New office buildings should help ease the tight market when delivery of approximately two million square feet of new office space comes online in 2007. Half of the new construction is in the vibrant submarket around the John Wayne Airport with the other half in South Orange County. Class A rents increased by more than 10% in most submarkets this year and rates will continue to rise as space remains tight across the county. The sale of small buildings is the hottest niche in the market thanks to tenants wanting to own v. rent. Investors will continue to pay record prices as the outlook for the local economy remains healthy.
Industrial:
The Orange County industrial market turned in another strong performance in 2006, pursued by investors seeking financial opportunities and tenants seeking space. On the horizon is increased job growth, declining vacancy rates, rising rents and significant demand. With limited new construction, tenants and investors are competing for a select few properties. All submarkets experienced positive net absorption in 2006 and asking rents for all product types increased a staggering 14.5% to $0.87 per square foot this year. This market will see continued strength as developers, short on land, turn to urban infill and redevelopment projects. Developers with land will continue to build what the market has been demanding - smaller buildings under 10,000 square feet. The Airport region, including Irvine and Newport Beach, should continue to be a seller's market with buyers finding quality product in short supply.
Inland Empire Office:
The office sector in the Inland Empire has been booming, largely due to the population increasing by 100,000 annually and office employment growing at 7%. The growing population is drawing banks, escrow companies and attorneys into the area. The fact that skilled employees are willing to accept lower wages in return for a shorter commute has also drawn firms focusing on medical equipment, computer technology, and electronic and precision instruments. The overall office vacancy rate of 7.3% is among the lowest in the nation. Class A office rents increased nearly 8% in 2006 to $2.11 per square foot, the highest in six years. Almost 3 million square feet of space is under construction, double last year's levels. Widespread development should continue in line with the maturing economy.
Industrial:
The Inland Empire is the top market in the nation for new construction of industrial space, the vast majority for warehouses and distribution centers serving the nearly 40% of all goods from Asia that pass through the ports of Los Angeles and Long Beach. Among all U.S. cities, the market had the highest net absorption in 2006 which encouraged new construction. Currently, 21 million square feet of warehouse/distribution space is under way. Though recent job expansion in the industrial sector is slower than in previous years, the future looks promising. Significant job creation is taking place at the conversion of the former George Air Force Base in Victorville into the Southern California Logistics Airport.

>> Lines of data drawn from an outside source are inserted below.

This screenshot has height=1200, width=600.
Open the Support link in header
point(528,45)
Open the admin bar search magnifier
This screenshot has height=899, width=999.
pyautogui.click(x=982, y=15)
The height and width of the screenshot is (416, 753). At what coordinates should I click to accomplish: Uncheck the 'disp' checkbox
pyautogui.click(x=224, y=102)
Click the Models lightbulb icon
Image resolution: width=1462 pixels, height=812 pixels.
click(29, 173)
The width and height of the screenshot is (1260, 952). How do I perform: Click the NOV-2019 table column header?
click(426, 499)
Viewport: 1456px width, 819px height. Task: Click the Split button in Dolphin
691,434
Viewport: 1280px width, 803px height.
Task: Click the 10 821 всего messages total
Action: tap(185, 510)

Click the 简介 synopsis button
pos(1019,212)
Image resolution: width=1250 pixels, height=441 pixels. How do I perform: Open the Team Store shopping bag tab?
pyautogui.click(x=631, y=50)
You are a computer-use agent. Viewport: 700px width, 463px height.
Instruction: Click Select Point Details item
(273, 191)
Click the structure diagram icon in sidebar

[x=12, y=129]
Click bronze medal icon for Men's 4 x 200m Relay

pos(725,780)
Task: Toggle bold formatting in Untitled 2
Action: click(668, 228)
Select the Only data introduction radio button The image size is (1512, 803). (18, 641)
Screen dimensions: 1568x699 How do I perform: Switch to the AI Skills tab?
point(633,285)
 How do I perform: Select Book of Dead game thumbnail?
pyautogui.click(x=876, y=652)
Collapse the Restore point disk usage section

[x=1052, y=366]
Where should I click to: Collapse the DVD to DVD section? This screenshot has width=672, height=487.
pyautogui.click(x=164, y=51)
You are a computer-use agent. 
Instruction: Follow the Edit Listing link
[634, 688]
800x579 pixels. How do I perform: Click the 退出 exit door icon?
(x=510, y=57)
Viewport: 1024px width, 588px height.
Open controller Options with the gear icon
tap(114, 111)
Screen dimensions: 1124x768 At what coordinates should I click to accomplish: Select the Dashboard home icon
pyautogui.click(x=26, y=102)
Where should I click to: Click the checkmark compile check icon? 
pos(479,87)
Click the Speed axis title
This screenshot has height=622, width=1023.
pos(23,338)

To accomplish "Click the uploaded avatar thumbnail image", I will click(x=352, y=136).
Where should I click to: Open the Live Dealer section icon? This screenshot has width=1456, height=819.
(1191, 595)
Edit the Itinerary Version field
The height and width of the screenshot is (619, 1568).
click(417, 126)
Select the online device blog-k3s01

The largest speculative industrial building in the nation - at 1.7 million square feet - is being built in Perris. Robust demand for large industrial space in the Inland Empire is likely to overcome any short-term market adjustments. Even double-digit rent increases past the current $0.40 per square foot still make the area competitive to neighboring Los Angeles and Orange counties. Market-wide vacancy rates should remain under 5% through 2007.